Kepala Pusat Data, Informasi dan Hubungan Masyarakat Badan Nasional Penanggulangan Bencana, Sutopo Purwo Nugroho mengatakan, kebijakan mengenai bantuan dan relawan asing bukan untuk mencegahnya memasuki Sulawesi Tengah. Akan tetapi, memastikan agar mereka mengutamakan koordinasi di Indonesia.
"Untuk memastikan mereka mengutamakan koordinasi dengan tim atau badan di Indonesia yang memimpin proses penyelamatan dan upaya pemulihan," kata Sutopo di Graha BNPB, Jakarta Timur, Kamis 11 Oktober 2018.

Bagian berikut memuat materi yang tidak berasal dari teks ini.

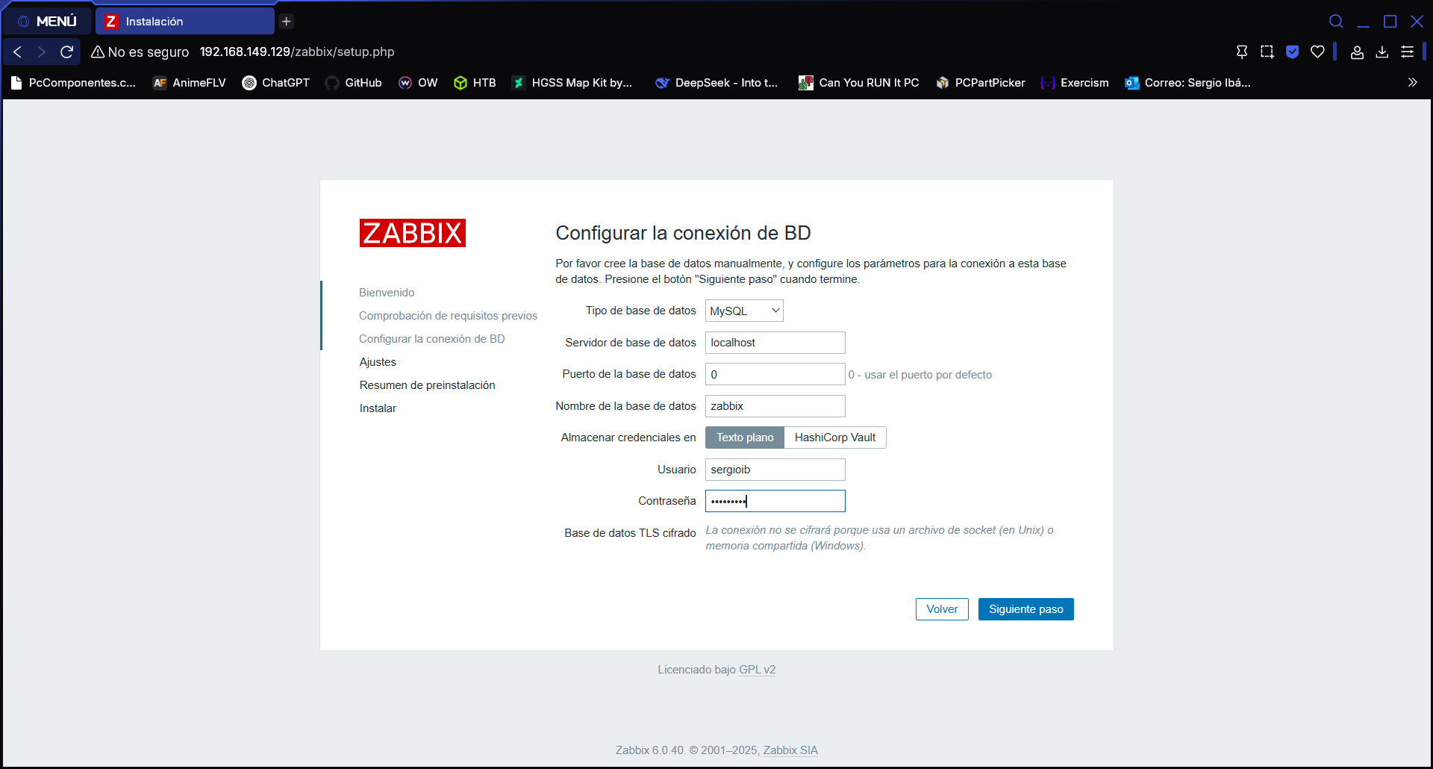The height and width of the screenshot is (769, 1433).
Task: Click the heart bookmarks icon
Action: click(x=1317, y=52)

Ia menjelaskan, setiap negara memiliki kebijakan masing-masing dalam penanganan bantuan luar negeri dalam penanggulangan bencana. Menurut dia, salah satunya agar bantuan yang diterima sesuai dengan kebutuhan di lapangan. Bantuan-bantuan yang masih ada keterbatasan kapasitas.
"Kami tidak ingin di mana Indonesia menerima bantuan yang sebenarnya ketersediaan, dan kapasitas di lapangannya sudah memadai," kata Sutopo. (ren)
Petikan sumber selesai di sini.